According to a first variant of the method according to the invention, the third component parameter (% IG) is compared with a first threshold value (hereinafter referred to as S1) and the fourth component parameter (% BLAST) with a second threshold value (hereinafter S2). The warning is generated when the third share parameter (% IG) exceeds the first threshold and when the fourth share parameter (% BLAST) exceeds the second threshold.

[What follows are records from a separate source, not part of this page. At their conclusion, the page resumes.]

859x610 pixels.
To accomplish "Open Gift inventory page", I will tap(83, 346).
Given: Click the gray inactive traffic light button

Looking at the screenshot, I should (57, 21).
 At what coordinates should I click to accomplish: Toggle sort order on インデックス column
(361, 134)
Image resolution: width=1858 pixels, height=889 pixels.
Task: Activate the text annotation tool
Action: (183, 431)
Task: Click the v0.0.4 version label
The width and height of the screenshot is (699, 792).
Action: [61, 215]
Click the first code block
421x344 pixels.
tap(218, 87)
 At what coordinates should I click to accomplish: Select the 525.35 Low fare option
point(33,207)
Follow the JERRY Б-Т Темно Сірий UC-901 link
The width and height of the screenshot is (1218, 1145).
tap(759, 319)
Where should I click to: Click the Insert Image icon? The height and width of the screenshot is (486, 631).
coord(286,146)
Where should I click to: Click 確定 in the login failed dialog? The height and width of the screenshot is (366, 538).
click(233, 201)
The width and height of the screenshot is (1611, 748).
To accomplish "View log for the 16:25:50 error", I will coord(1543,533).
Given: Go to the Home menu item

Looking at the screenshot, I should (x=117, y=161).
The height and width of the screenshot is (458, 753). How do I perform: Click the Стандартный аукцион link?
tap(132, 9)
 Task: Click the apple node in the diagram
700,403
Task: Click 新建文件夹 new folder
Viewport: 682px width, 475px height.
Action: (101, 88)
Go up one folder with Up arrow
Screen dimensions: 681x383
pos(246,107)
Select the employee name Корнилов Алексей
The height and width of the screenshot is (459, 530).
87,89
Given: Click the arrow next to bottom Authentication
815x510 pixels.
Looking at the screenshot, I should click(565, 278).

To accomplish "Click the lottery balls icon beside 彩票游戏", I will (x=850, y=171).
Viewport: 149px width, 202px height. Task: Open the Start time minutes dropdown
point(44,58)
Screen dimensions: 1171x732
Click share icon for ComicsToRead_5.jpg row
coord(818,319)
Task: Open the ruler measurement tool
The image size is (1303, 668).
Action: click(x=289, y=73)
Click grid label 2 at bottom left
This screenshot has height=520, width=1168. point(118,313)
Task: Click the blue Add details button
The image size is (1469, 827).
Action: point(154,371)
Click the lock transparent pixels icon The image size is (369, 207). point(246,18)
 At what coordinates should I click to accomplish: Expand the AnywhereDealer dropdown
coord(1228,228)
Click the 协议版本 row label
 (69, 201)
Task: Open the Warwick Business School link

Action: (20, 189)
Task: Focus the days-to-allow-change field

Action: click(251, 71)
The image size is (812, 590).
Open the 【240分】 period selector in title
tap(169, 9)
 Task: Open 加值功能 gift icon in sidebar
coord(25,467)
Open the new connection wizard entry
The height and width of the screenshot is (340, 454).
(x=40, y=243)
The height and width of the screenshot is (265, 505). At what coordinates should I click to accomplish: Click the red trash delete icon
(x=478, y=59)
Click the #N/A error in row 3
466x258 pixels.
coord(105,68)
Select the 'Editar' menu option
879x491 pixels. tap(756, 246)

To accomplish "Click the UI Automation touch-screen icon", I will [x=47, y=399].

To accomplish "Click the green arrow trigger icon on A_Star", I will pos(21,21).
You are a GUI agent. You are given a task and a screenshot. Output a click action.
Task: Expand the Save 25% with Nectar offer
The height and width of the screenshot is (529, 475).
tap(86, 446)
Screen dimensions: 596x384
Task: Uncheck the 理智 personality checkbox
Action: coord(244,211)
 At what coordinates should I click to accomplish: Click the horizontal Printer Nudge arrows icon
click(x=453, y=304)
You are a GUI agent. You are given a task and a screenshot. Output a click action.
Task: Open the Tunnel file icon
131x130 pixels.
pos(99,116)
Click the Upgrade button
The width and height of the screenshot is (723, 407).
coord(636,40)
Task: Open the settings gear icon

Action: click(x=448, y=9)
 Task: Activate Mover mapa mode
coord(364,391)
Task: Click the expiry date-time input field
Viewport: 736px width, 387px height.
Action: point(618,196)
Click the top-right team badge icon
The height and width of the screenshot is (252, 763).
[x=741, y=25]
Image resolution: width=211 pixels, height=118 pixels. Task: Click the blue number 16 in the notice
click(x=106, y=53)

The warning message is in other words when the condition is met
% IG> S1 and% BLAST> S2
triggered.

The first threshold value (S1) is predetermined in such a way that it allows a proportion of the immature granulocytes in the blood sample to be between 50% and 70% (50% ≦ S1 ≦ 70%), preferably between 55% and 65% (55% ≦ S1 ≦ 65%), and in particular 60% (S1 = 60%). The second threshold value (S2) is predetermined such that it is between 10% and 30% (10% ≤ S2 ≤ 30%), preferably between 15% and 25% (15% ≤ S2%) of the immature, mononuclide leukocytes in the blood sample ≤ 25%), and in particular 20% (S2 = 20%).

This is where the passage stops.